For me, adventure travel tells the story of what life is all about. Over 25 years ago, in 1987, I founded Walking The World and took my first group of older adults on a 7-day hiking adventure through the slickrock canyons of southeast Utah. The goal then was the same as it is now: to introduce the 50-plus generation to life-changing outdoor travel. And since 1987, thousands of adventurers have joined Walking The World on journeys to more than 23 countries.
While hiking is our primary mode of travel, we enjoy many forms of transport: camels, canoes, sailboats, rafts – and who knows what future trips will include. Our adventures are active, life-changing experiences. Hiking is a full contact sport – total immersion in the wild world. When we lace up our boots and head out with only a pack on our back and our friends around us, we take a step-by-step journey into the world as it really is. When it rains, we put on rain gear; but if it’s not too heavy a downpour, we keep walking. When we meet locals in different countries, we stop to talk.
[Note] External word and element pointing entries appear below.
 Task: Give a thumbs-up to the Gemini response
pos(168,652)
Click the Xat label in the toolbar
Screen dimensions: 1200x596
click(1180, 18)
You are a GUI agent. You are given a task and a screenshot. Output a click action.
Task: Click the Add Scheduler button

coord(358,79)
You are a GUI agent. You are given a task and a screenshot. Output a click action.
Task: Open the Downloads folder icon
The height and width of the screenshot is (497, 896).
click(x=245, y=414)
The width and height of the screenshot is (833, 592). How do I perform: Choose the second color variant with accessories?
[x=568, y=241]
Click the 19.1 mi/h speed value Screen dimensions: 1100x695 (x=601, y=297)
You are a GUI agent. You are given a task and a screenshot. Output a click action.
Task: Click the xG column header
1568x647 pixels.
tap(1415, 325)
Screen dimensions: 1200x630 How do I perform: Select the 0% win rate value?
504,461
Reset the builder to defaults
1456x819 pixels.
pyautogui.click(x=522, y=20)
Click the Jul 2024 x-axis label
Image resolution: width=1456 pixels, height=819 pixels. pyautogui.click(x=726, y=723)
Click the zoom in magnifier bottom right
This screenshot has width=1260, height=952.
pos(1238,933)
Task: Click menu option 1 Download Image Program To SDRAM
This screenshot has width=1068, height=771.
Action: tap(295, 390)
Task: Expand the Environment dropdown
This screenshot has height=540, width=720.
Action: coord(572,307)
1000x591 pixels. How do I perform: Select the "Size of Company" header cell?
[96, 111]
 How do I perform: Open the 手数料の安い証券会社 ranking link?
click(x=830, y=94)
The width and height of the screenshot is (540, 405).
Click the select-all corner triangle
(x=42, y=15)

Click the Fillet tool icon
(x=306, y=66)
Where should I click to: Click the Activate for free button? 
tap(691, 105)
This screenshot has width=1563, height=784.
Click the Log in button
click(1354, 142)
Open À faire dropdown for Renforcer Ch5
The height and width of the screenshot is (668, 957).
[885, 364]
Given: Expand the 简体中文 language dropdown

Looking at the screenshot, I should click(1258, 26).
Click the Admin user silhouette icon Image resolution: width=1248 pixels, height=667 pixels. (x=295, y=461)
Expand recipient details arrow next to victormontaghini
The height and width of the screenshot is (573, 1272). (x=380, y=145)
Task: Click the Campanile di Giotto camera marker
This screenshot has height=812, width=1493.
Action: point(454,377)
We might invite them to join us or, as is often the case, they invite us into their homes.
Adventure travel is not just about moving from place to place
We also take time on every trip to enjoy the sublime delicacies of life – sipping a full bodied, delicate red wine in Tuscany, enjoying a sunset dinner cruise off the coast of Costa Rica, having lunch near a 400-foot waterfall in Hawaii, or cavorting with seals in the Galapagos Islands off of Ecuador.
In the years ahead, we’ll be expanding our journeys to include new areas of the world still waiting to be explored: the Dolomites in Italy, the Camino de Santiago in Spain, Madagascar in Africa, and Romania and Bulgaria in Eastern Europe.
There is more to Walking the World than hiking.
Around the world, more than 4 million people in Third World Countries die each year from the smoke they inhale while cooking on a 3-stone cooking fire. More than 85% of those affected are women and children. Replacing one traditional, 3-stone cooking fire – a pile of firewood added to three rocks set on a dirt floor – can save lives and significantly reduce the production of carbon dioxide, toxic smoke, and black carbon. Our program requires that every hiker contributes a stove to one family as part of their trip expense.
My vision is to mobilize the 50-plus population – more than 100 million strong in the U.S. – to provide life- changing experiences, amazing adventures, and providing a cooking stove to as many families as possible along our way. While we’ll be immersing ourselves in the astonishing beauty of the world, we’ll also be saving lives and giving women more time and energy to spend with their families – helping their children to grow up and seek out adventures of their own.